Empezó a remover enérgicamente los papeles del legajo de tal manera que terminaron por inundar su mesa.
– ¿Y los criados, M. Julliard? -le pregunté-. ¿Cómo voy a pagar a los criados?
– ¡Oh, no se preocupe por eso! -exclamó, distraído-. Los amarillos trabajan por el techo y la comida. Así son las cosas aquí; hay mucha miseria y mucha hambre, madame. Quizá Rémy le diera una pequeña cantidad de vez en cuando a la señora Zhong porque la apreciaba mucho, pero usted no está obligada… ¡Ah, ésta es! -Se interrumpió, sacando una hoja del desordenado montón-. Bueno, veamos… Ante todo, madame, tendrá que vender las casas, tanto la de aquí como la de París. ¿Tiene usted alguna otra propiedad con la que pudiéramos contar?
– No.
– ¿Nada? ¿Está segura? -El pobre hombre no sabía cómo insistir y yo apenas podía respirar-. ¿Alguna propiedad en su país, en España? ¿Una casa, tierras, algún negocio…?
– Yo… No. -Mi garganta emitió un leve silbido y me agarré con desesperación al borde del asiento-. Mi familia me desheredó y hoy lo tiene todo mi sobrina.
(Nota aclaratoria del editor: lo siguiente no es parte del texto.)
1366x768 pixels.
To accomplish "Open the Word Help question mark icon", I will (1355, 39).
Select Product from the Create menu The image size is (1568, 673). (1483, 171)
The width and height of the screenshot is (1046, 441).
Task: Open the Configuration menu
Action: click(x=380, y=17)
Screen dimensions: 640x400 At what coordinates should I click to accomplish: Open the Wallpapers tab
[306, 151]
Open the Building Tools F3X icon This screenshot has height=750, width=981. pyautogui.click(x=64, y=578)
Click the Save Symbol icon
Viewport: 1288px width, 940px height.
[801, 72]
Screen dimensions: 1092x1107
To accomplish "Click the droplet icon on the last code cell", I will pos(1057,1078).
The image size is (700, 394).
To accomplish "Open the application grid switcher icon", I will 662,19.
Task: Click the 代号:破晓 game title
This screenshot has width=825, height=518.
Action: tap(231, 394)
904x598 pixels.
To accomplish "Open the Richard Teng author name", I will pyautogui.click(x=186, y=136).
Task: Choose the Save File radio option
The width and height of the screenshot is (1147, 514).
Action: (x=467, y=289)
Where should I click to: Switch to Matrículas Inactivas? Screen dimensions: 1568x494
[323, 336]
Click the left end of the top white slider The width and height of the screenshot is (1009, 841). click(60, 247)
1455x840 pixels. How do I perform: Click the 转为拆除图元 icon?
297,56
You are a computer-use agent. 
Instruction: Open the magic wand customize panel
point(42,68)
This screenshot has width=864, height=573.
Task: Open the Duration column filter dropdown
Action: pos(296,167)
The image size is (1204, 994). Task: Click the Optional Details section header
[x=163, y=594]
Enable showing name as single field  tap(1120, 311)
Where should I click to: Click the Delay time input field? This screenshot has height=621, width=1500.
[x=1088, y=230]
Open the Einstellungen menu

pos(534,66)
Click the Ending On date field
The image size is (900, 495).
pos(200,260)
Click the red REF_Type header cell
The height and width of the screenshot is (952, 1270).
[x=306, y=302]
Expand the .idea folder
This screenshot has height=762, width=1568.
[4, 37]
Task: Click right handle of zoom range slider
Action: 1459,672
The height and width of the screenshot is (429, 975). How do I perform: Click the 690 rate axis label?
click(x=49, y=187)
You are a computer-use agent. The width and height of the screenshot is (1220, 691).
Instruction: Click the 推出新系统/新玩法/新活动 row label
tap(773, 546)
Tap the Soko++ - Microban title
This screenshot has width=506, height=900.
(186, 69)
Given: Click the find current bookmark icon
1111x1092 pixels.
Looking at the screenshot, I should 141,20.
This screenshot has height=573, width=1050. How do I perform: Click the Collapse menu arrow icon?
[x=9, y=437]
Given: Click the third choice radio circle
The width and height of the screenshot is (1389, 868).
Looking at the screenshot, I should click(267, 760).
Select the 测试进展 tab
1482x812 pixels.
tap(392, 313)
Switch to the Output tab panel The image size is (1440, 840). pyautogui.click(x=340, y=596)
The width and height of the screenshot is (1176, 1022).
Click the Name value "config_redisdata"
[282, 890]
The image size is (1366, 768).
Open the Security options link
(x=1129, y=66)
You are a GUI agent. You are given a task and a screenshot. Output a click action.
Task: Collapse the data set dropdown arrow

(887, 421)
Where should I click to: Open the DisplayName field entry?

Pero no puedo…
– ¿Quiere un poco de agua, madame? ¡El té! -recordó de pronto. Se levantó de golpe y se dirigió corriendo hacia la puerta. Poco después tenía entre mis manos una bonita taza china con tapadera que desprendía un aroma delicioso. Di pequeños sorbos hasta que me encontré mejor. El abogado, lleno de preocupación, se había plantado a mi lado.
– M. Julliard -supliqué-. No puedo disponer de nada en Europa y no voy a pedirle ayuda a mi sobrina. No me parecería correcto.
– Muy bien, madame, como usted diga. Quizá, con un poco de suerte, consigamos sacar lo suficiente con las casas y su contenido.
– ¡Pero no puedo perder la casa de París! ¡Es mi hogar, el único que tengo!
¿A los cuarenta y tantos años iba a empezar de nuevo? No, imposible. Cuando me fui de España era joven y poseía empuje y energía para afrontar la pobreza, pero ahora ya no era la misma, los años me habían restado brío y no me sentía capaz de vivir en alguna buhardilla inmunda de un barrio peligroso.
– Tranquilícese, Mme. De Poulain. Le prometo que haré todo lo que pueda para ayudarla. Pero las casas hay que venderlas, no queda otra solución. ¿O podría usted reunir trescientos mil francos en las próximas semanas?